After some code digging, I believe I understand what's breaking here.
To set up the sandbox, we fork out something like "butler.exe --elevate fuji setup" which re-runs itself on administrator permissions before setting up the user.
smaug/fuji stores the credentials of this user in the registry under HKEY_CURRENT_USER/Software/itch/Sandbox.

Now, HKEY_CURRENT_USER is different between the two environments: In the elevated butler, it refers to the registry of the administrator user. In the normal butlerd, it refers to the registry of the normal user. So fuji successfully creates a user, but then stores its credentials in a place the normal butler can't reach.

As a manual workaround, you can run regedit (as administrator) and manually copy/move the relevant registry keys from the admin user's HKEY_USERS subtree to the normal user.

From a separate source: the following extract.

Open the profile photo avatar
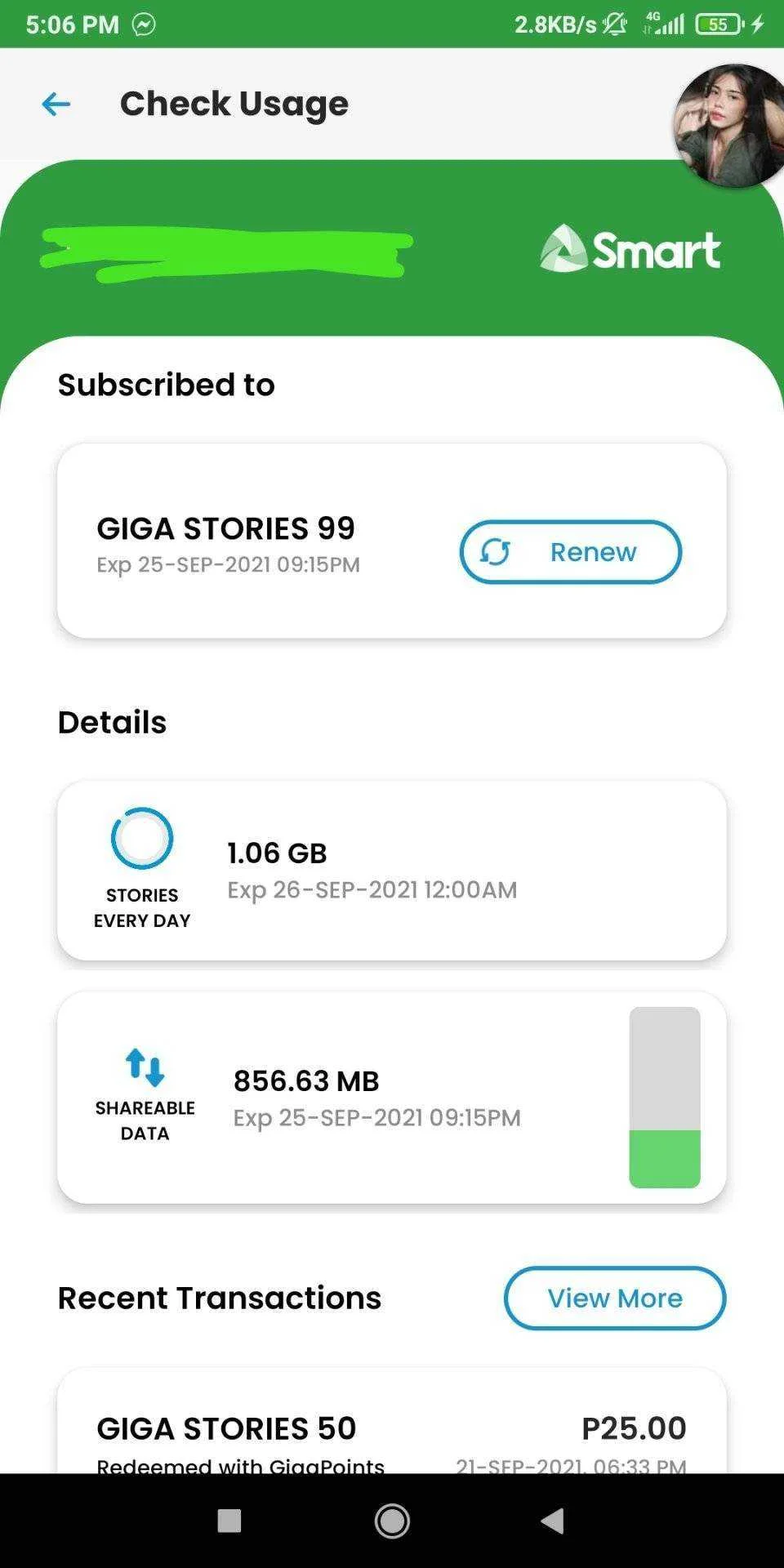Image resolution: width=784 pixels, height=1568 pixels. 730,126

A proper fix may prove a little awkward: We'll have to teach smaug/fuji/credentials.go that it shouldn't use registry.CURRENT_USER but sometimes, in the elevated case, go into another user's tree instead. Which will require explicitly passing that user through --elevate, or detecting the elevated-from user automatically somehow?
Alternatively, we could either generate the credentials up front in the parent and pass them down (passwords on argv might be dodgy?) or have the child write them to stdout rather than to its registry...

Thanks for the detailed report. I think you've identified the source of the problem accurately and the proposed fix seems acceptable.

I'm currently reworking the itch/butler interface to make butler a library, so I'm gonna have to rethink the sandboxing somewhat.

One thing that discourages me from spending more time working on the Windows sandbox is I'm not entirely sure it's even the right approach. Unlike the Linux and macOS sandboxes, it's just using another user profile. I would like to find a better approach.

I'll revisit this issue when I'm at the point where sandboxing is the only remaining issue with the new itch/butler interfacing.

I see where you're coming from. I'll see if I can come up with a quick elegant fix (can probably get the actual user from inspecting PPID in the elevated child) but if not, this can stay wonky until the rework.

Windows does have proper containers now, which seem tempting, but they may have licensing issues - also they seem very not-persistent, which won't help people's savegames.

Oh well. Worst case we'll solve it when we need to distill out a smaller "setup itch sandbox" binary for that pure library version.

Well, what's up with this now? It's been 4 years and the problem still persists.
Wouldn't it at least be possible to put out a guide, on how to fix it manually?

As far as I understand, the user is created and its credentials are saved, only in the registry of the admin account that was used for creating the account, which Butler can't access once it drops back to the original, non-admin account.
Therefore it should be possible to edit the registry manually (I know that's dangerous xD) and move the sandbox user's credentials to the user you are actually running the launcher from, right?

Besides, I'd recommend, maybe deactivating the sandbox by default on non-admin users and just prompt the user, that it is deactivated and can't be easily activated, while they are running the Itch App without admin privileges.

I can see most casual users getting easily frustrated with the error popping up, just saying: "An error occured while launching ...: The parameter was incorrect", when they want to launch their games. And it's not easy, finding an answer online either, if you don't know, what you're looking for.

PS: I just realized, I might have turned on the sandbox feature myself long before I tried running a game from the launcher. If that's the case: My bad!
Still would be kinda cool, if the setting had a warning: "Currently doesn't work on non-admin accounts" or something along the lines.